ACTIVITY:
Report every line of the records below that contains the word "cancel". Matching is case-sensitive.

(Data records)
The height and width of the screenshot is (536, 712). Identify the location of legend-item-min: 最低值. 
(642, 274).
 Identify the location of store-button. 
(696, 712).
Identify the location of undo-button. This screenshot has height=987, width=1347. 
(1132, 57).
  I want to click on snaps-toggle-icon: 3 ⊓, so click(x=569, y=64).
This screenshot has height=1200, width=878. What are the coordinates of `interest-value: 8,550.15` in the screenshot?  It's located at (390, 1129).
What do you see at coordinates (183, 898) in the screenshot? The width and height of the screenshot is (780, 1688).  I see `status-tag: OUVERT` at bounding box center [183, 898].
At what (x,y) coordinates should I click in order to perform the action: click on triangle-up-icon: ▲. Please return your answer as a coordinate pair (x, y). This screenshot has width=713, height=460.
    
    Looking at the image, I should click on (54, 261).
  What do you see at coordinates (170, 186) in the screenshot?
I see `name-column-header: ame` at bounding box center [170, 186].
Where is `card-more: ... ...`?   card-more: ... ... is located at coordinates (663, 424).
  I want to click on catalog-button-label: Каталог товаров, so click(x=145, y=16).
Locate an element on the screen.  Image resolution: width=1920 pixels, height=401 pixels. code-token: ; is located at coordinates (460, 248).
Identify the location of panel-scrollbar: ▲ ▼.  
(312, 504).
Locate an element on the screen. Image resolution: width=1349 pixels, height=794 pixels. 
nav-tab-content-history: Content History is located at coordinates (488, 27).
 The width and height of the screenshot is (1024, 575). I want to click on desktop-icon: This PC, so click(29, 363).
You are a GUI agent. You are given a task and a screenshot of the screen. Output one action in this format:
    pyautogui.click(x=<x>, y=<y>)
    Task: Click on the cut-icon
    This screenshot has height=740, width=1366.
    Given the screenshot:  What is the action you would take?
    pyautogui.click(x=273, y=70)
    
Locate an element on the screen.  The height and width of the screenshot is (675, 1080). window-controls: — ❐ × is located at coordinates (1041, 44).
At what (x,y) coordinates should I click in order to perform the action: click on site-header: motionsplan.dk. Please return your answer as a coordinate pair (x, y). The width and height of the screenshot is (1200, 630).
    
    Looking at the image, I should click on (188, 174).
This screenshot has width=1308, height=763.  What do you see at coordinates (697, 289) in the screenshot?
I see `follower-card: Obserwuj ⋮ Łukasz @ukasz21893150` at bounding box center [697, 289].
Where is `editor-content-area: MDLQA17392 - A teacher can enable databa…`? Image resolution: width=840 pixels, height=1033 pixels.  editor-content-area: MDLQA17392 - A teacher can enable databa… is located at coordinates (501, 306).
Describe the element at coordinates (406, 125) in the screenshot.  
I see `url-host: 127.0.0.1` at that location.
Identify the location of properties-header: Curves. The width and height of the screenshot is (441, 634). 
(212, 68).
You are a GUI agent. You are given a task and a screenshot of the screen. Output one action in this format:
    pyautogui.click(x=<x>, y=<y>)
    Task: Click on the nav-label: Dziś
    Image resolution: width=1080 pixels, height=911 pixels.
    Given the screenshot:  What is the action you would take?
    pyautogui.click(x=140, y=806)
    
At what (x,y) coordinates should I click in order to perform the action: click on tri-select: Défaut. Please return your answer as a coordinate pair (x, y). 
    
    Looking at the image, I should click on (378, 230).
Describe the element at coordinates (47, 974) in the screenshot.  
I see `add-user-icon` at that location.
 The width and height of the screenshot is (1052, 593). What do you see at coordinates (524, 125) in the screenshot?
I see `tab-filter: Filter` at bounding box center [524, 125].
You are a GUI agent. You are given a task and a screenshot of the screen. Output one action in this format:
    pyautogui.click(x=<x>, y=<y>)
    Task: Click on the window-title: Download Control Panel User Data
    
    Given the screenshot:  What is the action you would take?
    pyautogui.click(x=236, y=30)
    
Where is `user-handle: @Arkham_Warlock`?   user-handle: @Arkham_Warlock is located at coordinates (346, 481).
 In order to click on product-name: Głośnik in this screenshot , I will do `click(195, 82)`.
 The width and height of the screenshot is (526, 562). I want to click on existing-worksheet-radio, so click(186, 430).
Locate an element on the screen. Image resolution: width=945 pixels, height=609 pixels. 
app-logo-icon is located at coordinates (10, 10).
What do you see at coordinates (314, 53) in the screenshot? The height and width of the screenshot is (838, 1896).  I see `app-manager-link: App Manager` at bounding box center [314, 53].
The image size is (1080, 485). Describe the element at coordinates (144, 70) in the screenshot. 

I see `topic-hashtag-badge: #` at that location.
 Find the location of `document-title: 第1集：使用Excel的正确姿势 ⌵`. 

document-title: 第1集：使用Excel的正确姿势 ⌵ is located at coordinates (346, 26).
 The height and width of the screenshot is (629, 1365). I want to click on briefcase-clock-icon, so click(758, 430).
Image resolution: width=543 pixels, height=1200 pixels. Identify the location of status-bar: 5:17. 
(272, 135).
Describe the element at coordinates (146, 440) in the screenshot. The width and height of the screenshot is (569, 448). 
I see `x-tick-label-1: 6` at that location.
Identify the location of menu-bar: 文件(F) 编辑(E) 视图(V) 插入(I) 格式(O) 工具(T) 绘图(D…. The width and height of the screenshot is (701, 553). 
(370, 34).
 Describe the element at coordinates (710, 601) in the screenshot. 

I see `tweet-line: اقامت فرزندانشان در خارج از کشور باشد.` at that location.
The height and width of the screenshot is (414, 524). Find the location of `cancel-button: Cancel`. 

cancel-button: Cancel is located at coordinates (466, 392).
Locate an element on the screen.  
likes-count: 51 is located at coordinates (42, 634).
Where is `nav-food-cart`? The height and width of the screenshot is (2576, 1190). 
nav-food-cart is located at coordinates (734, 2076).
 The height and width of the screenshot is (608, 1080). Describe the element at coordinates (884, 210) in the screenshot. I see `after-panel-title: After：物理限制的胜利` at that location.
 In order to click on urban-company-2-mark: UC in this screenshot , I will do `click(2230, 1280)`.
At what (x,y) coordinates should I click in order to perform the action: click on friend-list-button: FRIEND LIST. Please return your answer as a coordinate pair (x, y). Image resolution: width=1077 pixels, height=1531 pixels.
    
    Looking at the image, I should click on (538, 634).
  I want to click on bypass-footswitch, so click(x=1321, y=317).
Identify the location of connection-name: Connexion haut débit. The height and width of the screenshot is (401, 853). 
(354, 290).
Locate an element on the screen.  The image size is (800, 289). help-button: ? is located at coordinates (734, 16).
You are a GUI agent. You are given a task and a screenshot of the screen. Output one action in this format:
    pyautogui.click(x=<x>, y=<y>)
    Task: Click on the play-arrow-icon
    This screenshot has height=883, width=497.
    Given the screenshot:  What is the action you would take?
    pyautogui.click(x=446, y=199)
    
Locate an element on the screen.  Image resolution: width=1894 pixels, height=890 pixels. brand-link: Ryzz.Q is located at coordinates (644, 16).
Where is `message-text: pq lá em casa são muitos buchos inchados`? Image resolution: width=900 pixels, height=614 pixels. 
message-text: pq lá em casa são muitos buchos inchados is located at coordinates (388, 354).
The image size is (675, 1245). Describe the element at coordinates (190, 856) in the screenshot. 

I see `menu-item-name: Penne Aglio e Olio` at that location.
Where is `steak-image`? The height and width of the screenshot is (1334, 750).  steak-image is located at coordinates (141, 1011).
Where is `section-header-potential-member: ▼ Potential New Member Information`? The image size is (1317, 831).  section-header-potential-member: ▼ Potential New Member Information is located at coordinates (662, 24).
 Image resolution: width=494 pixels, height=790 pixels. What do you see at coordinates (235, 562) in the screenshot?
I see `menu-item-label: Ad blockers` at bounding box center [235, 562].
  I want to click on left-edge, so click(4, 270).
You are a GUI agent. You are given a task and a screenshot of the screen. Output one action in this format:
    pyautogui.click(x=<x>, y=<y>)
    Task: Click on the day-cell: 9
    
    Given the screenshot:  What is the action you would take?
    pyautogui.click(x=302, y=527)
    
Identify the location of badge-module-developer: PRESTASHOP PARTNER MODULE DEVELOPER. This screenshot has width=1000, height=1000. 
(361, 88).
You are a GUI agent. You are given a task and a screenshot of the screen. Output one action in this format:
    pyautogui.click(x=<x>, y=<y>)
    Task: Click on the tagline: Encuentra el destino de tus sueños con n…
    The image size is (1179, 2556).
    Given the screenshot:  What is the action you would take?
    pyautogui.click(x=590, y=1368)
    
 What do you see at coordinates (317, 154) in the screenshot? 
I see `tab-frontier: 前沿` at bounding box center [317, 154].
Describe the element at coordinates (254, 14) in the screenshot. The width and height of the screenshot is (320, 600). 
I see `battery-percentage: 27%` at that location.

OUTPUT:
The height and width of the screenshot is (414, 524). Find the location of `cancel-button: Cancel`. 
cancel-button: Cancel is located at coordinates (466, 392).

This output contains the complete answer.